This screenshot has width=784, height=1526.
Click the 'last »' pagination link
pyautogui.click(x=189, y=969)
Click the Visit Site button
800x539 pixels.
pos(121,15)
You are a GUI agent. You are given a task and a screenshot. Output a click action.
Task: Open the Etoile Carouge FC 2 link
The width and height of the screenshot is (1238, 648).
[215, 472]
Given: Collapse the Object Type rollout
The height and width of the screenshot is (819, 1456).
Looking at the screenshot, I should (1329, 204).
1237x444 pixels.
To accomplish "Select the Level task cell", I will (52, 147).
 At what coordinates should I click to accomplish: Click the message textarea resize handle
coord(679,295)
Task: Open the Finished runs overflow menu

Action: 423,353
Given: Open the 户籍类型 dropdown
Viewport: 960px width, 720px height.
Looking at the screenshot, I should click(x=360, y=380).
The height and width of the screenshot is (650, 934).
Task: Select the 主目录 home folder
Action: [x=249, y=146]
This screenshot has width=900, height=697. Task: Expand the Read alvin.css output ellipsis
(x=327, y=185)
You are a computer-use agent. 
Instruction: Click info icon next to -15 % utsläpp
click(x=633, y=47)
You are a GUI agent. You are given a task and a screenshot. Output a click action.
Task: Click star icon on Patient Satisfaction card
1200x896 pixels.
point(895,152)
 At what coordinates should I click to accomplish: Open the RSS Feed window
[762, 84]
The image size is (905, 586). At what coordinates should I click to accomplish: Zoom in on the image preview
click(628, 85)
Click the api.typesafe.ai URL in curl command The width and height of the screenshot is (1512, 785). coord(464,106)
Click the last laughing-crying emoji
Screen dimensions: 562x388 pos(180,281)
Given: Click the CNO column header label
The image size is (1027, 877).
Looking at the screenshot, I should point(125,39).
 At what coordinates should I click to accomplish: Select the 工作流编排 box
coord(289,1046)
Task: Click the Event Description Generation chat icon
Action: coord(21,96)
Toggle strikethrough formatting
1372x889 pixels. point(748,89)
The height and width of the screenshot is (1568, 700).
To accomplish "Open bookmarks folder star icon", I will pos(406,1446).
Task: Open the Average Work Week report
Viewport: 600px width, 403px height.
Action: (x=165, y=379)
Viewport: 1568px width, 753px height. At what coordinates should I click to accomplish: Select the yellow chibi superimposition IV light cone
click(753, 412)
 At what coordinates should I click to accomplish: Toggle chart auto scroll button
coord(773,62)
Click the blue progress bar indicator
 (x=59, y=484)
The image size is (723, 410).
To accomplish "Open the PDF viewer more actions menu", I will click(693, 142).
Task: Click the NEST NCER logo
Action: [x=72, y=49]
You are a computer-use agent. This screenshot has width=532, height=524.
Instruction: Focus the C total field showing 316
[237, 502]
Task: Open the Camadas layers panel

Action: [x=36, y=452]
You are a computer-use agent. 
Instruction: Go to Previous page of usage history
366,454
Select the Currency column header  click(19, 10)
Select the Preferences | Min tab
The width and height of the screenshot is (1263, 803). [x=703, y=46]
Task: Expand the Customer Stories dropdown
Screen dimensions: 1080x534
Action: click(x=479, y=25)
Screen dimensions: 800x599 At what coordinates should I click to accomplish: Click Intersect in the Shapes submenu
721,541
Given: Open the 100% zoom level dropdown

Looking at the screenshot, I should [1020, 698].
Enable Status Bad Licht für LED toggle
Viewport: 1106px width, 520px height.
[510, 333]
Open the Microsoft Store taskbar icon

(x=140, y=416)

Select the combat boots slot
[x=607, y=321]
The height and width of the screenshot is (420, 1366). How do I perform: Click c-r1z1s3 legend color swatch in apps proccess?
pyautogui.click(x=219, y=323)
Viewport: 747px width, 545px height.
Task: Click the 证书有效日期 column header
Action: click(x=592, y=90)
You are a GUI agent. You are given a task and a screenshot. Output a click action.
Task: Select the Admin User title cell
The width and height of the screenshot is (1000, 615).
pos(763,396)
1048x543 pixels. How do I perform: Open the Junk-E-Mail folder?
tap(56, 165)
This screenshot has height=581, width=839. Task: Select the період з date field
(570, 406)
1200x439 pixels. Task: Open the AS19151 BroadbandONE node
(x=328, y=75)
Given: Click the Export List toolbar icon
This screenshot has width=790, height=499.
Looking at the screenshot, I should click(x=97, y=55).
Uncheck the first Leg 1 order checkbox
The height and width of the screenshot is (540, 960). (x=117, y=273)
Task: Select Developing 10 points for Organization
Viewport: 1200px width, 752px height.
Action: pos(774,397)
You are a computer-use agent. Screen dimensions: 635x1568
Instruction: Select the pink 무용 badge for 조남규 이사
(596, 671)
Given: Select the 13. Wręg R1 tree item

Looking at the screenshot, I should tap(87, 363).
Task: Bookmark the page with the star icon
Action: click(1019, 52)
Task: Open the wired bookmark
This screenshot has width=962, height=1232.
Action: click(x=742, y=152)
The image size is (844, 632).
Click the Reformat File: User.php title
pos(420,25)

------------------------------------

**What the exercise asks:**
Reproduce all of the entries above verbatim, line for line, without any alteration.

**Exercise response:**
This screenshot has width=784, height=1526.
Click the 'last »' pagination link
pyautogui.click(x=189, y=969)
Click the Visit Site button
800x539 pixels.
pos(121,15)
You are a GUI agent. You are given a task and a screenshot. Output a click action.
Task: Open the Etoile Carouge FC 2 link
The width and height of the screenshot is (1238, 648).
[215, 472]
Given: Collapse the Object Type rollout
The height and width of the screenshot is (819, 1456).
Looking at the screenshot, I should (1329, 204).
1237x444 pixels.
To accomplish "Select the Level task cell", I will (52, 147).
 At what coordinates should I click to accomplish: Click the message textarea resize handle
coord(679,295)
Task: Open the Finished runs overflow menu

Action: 423,353
Given: Open the 户籍类型 dropdown
Viewport: 960px width, 720px height.
Looking at the screenshot, I should click(x=360, y=380).
The height and width of the screenshot is (650, 934).
Task: Select the 主目录 home folder
Action: [x=249, y=146]
This screenshot has width=900, height=697. Task: Expand the Read alvin.css output ellipsis
(x=327, y=185)
You are a computer-use agent. 
Instruction: Click info icon next to -15 % utsläpp
click(x=633, y=47)
You are a GUI agent. You are given a task and a screenshot. Output a click action.
Task: Click star icon on Patient Satisfaction card
1200x896 pixels.
point(895,152)
 At what coordinates should I click to accomplish: Open the RSS Feed window
[762, 84]
The image size is (905, 586). At what coordinates should I click to accomplish: Zoom in on the image preview
click(628, 85)
Click the api.typesafe.ai URL in curl command The width and height of the screenshot is (1512, 785). coord(464,106)
Click the last laughing-crying emoji
Screen dimensions: 562x388 pos(180,281)
Given: Click the CNO column header label
The image size is (1027, 877).
Looking at the screenshot, I should point(125,39).
 At what coordinates should I click to accomplish: Select the 工作流编排 box
coord(289,1046)
Task: Click the Event Description Generation chat icon
Action: coord(21,96)
Toggle strikethrough formatting
1372x889 pixels. point(748,89)
The height and width of the screenshot is (1568, 700).
To accomplish "Open bookmarks folder star icon", I will pos(406,1446).
Task: Open the Average Work Week report
Viewport: 600px width, 403px height.
Action: (x=165, y=379)
Viewport: 1568px width, 753px height. At what coordinates should I click to accomplish: Select the yellow chibi superimposition IV light cone
click(753, 412)
 At what coordinates should I click to accomplish: Toggle chart auto scroll button
coord(773,62)
Click the blue progress bar indicator
 (x=59, y=484)
The image size is (723, 410).
To accomplish "Open the PDF viewer more actions menu", I will click(693, 142).
Task: Click the NEST NCER logo
Action: [x=72, y=49]
You are a computer-use agent. This screenshot has width=532, height=524.
Instruction: Focus the C total field showing 316
[237, 502]
Task: Open the Camadas layers panel

Action: [x=36, y=452]
You are a computer-use agent. 
Instruction: Go to Previous page of usage history
366,454
Select the Currency column header  click(19, 10)
Select the Preferences | Min tab
The width and height of the screenshot is (1263, 803). [x=703, y=46]
Task: Expand the Customer Stories dropdown
Screen dimensions: 1080x534
Action: click(x=479, y=25)
Screen dimensions: 800x599 At what coordinates should I click to accomplish: Click Intersect in the Shapes submenu
721,541
Given: Open the 100% zoom level dropdown

Looking at the screenshot, I should [1020, 698].
Enable Status Bad Licht für LED toggle
Viewport: 1106px width, 520px height.
[510, 333]
Open the Microsoft Store taskbar icon

(x=140, y=416)

Select the combat boots slot
[x=607, y=321]
The height and width of the screenshot is (420, 1366). How do I perform: Click c-r1z1s3 legend color swatch in apps proccess?
pyautogui.click(x=219, y=323)
Viewport: 747px width, 545px height.
Task: Click the 证书有效日期 column header
Action: click(x=592, y=90)
You are a GUI agent. You are given a task and a screenshot. Output a click action.
Task: Select the Admin User title cell
The width and height of the screenshot is (1000, 615).
pos(763,396)
1048x543 pixels. How do I perform: Open the Junk-E-Mail folder?
tap(56, 165)
This screenshot has height=581, width=839. Task: Select the період з date field
(570, 406)
1200x439 pixels. Task: Open the AS19151 BroadbandONE node
(x=328, y=75)
Given: Click the Export List toolbar icon
This screenshot has width=790, height=499.
Looking at the screenshot, I should click(x=97, y=55).
Uncheck the first Leg 1 order checkbox
The height and width of the screenshot is (540, 960). (x=117, y=273)
Task: Select Developing 10 points for Organization
Viewport: 1200px width, 752px height.
Action: pos(774,397)
You are a computer-use agent. Screen dimensions: 635x1568
Instruction: Select the pink 무용 badge for 조남규 이사
(596, 671)
Given: Select the 13. Wręg R1 tree item

Looking at the screenshot, I should tap(87, 363).
Task: Bookmark the page with the star icon
Action: click(1019, 52)
Task: Open the wired bookmark
This screenshot has width=962, height=1232.
Action: click(x=742, y=152)
The image size is (844, 632).
Click the Reformat File: User.php title
pos(420,25)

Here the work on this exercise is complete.